New LPN: Working Assisted Living and Not Learning on the Job

  1. Dear Nurse Beth,

    I've been an LPN for about 4 months now and work in an assisted living facility. I'm still learning how to paperwork but the work is way too easy. All i do is pass meds. I was hoping this job would improve on my fundamentals but it doesn't. At the same time, this job pays better than a skilled facility does so i don't want to leave this job. I'm afraid that when i go back to school and they see that I don't know what i'm doing,it'll be a huge problem.

    What should I do?

    Dear Not Learning on the Job,

    Congrats on achieving your LPN!

    As far as staying at a job for higher pay that is not's a tough decision only you can make, knowing your financial needs.

    Could you possibly negotiate for a higher starting salary in a skilled facility?
    "I would love to work here but it would cause a decrease in income I can't afford at this time."

    You have nothing to lose is what I always tell myself when I go after jobs I want and don't think I'll get

    You would learn so much more in a skilled nursing facility.
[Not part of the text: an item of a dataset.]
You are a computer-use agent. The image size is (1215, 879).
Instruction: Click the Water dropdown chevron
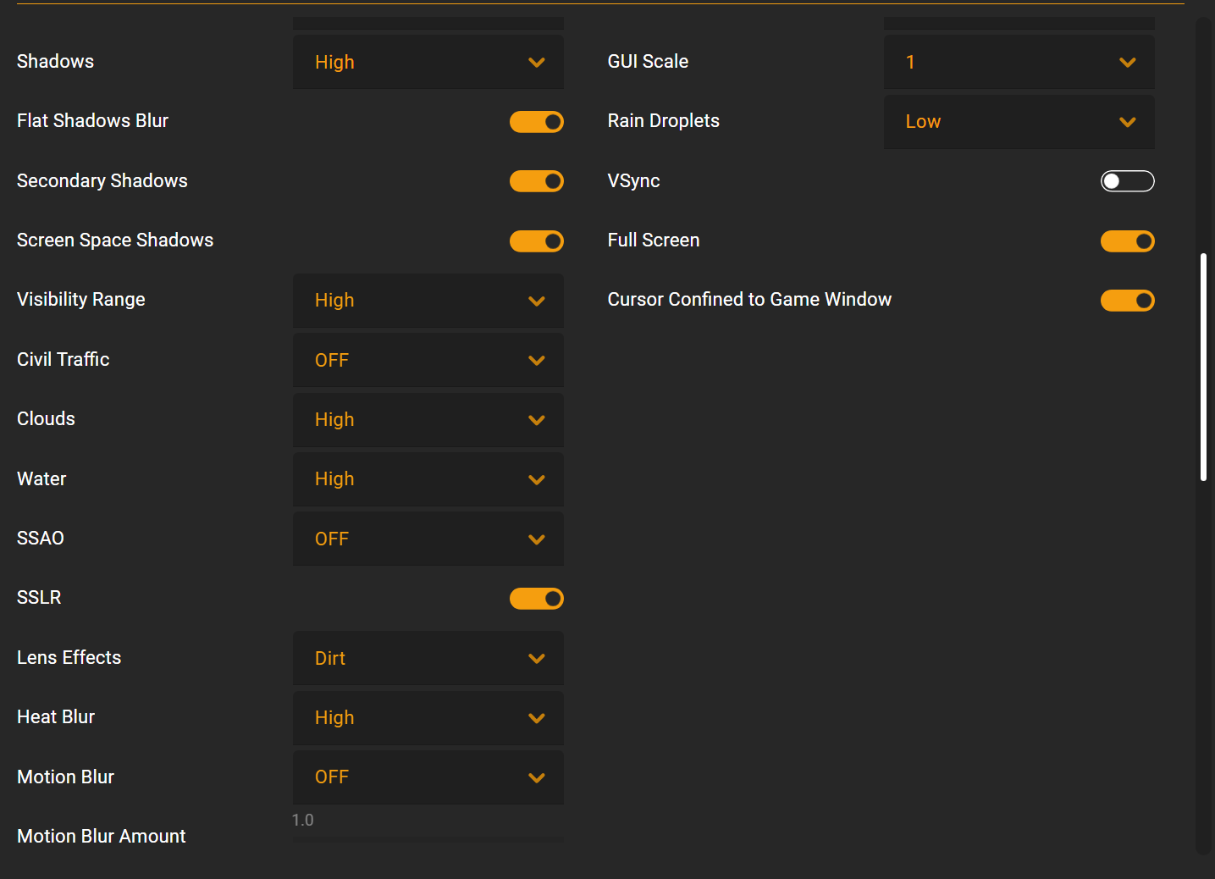pos(536,479)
If you can possibly make it work for you, I recommend it.

    As far as going back to school, if you mean bridging to an RN program, you may or may not be judged by others for not having recent skills experience. If you are judged, simply say that your job did not include passing NG tubes, or starting IVs.

    But in reality, your classmates are more concerned about their own (perceived) inadequacies and lack of experience. In a way, no one knows what they're doing, so you will be in good company

    Best wishes,

    Nurse Beth

    Author, "Your Last Nursing Class: How to Land Your First Nursing Job"...and your next!
  2. 1 Comments

  3. by   Ruby Vee
    If you're a new grad, four months in and you're not learning anything you must be doing it wrong. Even if all you do is "pass meds," aren't you learning about the meds? The correct use, correct dosages, the drug interactions, the side effects, signs and symptoms of toxicity, and off-label uses? Aren't you learning anything about the conditions these meds treat? Frequent co-morbidities and what you would look for with those disease processes? You can be learning how to talk to patients, visitors, physicians, co-workers, ancillary services. How to pop your head in the door and do a 30 second mini-assessment to make sure your patients' condition isn't changing? There is SO much you can learn where you are. You may not be doing "skills", but hopefully you're learning to look for changes in your patients' mentation and physical condition.